▶ [The problem] Each entry below is to be duplicated precisely.

Entries provided section start

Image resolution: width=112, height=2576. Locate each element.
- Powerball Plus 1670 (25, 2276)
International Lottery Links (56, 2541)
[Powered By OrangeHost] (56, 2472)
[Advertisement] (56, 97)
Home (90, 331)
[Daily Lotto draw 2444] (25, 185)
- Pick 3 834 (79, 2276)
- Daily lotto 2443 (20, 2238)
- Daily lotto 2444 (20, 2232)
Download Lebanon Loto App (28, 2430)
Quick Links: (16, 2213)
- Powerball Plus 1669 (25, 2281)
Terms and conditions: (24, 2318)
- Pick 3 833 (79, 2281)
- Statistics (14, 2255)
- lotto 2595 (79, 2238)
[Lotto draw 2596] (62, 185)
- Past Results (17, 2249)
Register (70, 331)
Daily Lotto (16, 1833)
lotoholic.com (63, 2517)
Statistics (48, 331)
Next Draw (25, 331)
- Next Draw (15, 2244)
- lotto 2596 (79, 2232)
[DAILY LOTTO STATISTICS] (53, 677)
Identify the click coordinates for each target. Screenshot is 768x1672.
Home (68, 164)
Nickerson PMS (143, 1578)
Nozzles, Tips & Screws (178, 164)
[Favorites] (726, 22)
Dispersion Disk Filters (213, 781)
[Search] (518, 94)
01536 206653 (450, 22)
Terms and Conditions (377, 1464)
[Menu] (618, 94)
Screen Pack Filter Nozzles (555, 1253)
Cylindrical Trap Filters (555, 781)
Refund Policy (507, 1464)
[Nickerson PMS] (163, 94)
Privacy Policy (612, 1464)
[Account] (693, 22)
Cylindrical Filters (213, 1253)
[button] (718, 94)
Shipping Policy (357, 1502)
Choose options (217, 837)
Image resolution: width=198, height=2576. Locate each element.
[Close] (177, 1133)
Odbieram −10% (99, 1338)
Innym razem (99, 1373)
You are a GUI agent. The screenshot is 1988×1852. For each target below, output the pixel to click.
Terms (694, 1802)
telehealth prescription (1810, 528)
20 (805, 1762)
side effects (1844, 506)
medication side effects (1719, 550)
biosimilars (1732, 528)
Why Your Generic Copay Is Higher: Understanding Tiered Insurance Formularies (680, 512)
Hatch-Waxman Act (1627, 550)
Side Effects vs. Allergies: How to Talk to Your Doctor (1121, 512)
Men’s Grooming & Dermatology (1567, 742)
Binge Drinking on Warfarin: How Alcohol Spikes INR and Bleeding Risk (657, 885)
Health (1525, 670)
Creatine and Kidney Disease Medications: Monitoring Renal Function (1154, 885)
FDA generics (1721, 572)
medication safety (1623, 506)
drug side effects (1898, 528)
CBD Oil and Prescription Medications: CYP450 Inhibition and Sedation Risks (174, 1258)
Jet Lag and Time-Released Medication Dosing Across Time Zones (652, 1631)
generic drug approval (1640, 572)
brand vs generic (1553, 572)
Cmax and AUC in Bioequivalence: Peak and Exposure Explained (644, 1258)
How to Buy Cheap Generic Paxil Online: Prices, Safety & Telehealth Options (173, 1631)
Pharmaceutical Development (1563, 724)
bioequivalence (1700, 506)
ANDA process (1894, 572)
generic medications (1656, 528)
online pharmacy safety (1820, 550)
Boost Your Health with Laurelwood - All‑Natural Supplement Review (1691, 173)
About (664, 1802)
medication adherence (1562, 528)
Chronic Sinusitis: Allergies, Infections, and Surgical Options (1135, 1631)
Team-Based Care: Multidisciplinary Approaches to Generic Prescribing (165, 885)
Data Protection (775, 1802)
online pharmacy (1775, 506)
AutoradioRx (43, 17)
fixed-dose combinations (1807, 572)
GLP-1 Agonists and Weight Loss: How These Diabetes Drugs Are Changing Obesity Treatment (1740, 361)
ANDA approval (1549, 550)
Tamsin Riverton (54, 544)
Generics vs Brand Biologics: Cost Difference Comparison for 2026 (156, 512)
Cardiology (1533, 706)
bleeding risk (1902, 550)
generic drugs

Entries provided section end

▶ [Reply]
Image resolution: width=112, height=2576. Locate each element.
- Powerball Plus 1670 (25, 2276)
International Lottery Links (56, 2541)
[Powered By OrangeHost] (56, 2472)
[Advertisement] (56, 97)
Home (90, 331)
[Daily Lotto draw 2444] (25, 185)
- Pick 3 834 (79, 2276)
- Daily lotto 2443 (20, 2238)
- Daily lotto 2444 (20, 2232)
Download Lebanon Loto App (28, 2430)
Quick Links: (16, 2213)
- Powerball Plus 1669 (25, 2281)
Terms and conditions: (24, 2318)
- Pick 3 833 (79, 2281)
- Statistics (14, 2255)
- lotto 2595 (79, 2238)
[Lotto draw 2596] (62, 185)
- Past Results (17, 2249)
Register (70, 331)
Daily Lotto (16, 1833)
lotoholic.com (63, 2517)
Statistics (48, 331)
Next Draw (25, 331)
- Next Draw (15, 2244)
- lotto 2596 (79, 2232)
[DAILY LOTTO STATISTICS] (53, 677)
Identify the click coordinates for each target. Screenshot is 768x1672.
Home (68, 164)
Nickerson PMS (143, 1578)
Nozzles, Tips & Screws (178, 164)
[Favorites] (726, 22)
Dispersion Disk Filters (213, 781)
[Search] (518, 94)
01536 206653 (450, 22)
Terms and Conditions (377, 1464)
[Menu] (618, 94)
Screen Pack Filter Nozzles (555, 1253)
Cylindrical Trap Filters (555, 781)
Refund Policy (507, 1464)
[Nickerson PMS] (163, 94)
Privacy Policy (612, 1464)
[Account] (693, 22)
Cylindrical Filters (213, 1253)
[button] (718, 94)
Shipping Policy (357, 1502)
Choose options (217, 837)
Image resolution: width=198, height=2576. Locate each element.
[Close] (177, 1133)
Odbieram −10% (99, 1338)
Innym razem (99, 1373)
You are a GUI agent. The screenshot is 1988×1852. For each target below, output the pixel to click.
Terms (694, 1802)
telehealth prescription (1810, 528)
20 (805, 1762)
side effects (1844, 506)
medication side effects (1719, 550)
biosimilars (1732, 528)
Why Your Generic Copay Is Higher: Understanding Tiered Insurance Formularies (680, 512)
Hatch-Waxman Act (1627, 550)
Side Effects vs. Allergies: How to Talk to Your Doctor (1121, 512)
Men’s Grooming & Dermatology (1567, 742)
Binge Drinking on Warfarin: How Alcohol Spikes INR and Bleeding Risk (657, 885)
Health (1525, 670)
Creatine and Kidney Disease Medications: Monitoring Renal Function (1154, 885)
FDA generics (1721, 572)
medication safety (1623, 506)
drug side effects (1898, 528)
CBD Oil and Prescription Medications: CYP450 Inhibition and Sedation Risks (174, 1258)
Jet Lag and Time-Released Medication Dosing Across Time Zones (652, 1631)
generic drug approval (1640, 572)
brand vs generic (1553, 572)
Cmax and AUC in Bioequivalence: Peak and Exposure Explained (644, 1258)
How to Buy Cheap Generic Paxil Online: Prices, Safety & Telehealth Options (173, 1631)
Pharmaceutical Development (1563, 724)
bioequivalence (1700, 506)
ANDA process (1894, 572)
generic medications (1656, 528)
online pharmacy safety (1820, 550)
Boost Your Health with Laurelwood - All‑Natural Supplement Review (1691, 173)
About (664, 1802)
medication adherence (1562, 528)
Chronic Sinusitis: Allergies, Infections, and Surgical Options (1135, 1631)
Team-Based Care: Multidisciplinary Approaches to Generic Prescribing (165, 885)
Data Protection (775, 1802)
online pharmacy (1775, 506)
AutoradioRx (43, 17)
fixed-dose combinations (1807, 572)
GLP-1 Agonists and Weight Loss: How These Diabetes Drugs Are Changing Obesity Treatment (1740, 361)
ANDA approval (1549, 550)
Tamsin Riverton (54, 544)
Generics vs Brand Biologics: Cost Difference Comparison for 2026 (156, 512)
Cardiology (1533, 706)
bleeding risk (1902, 550)
generic drugs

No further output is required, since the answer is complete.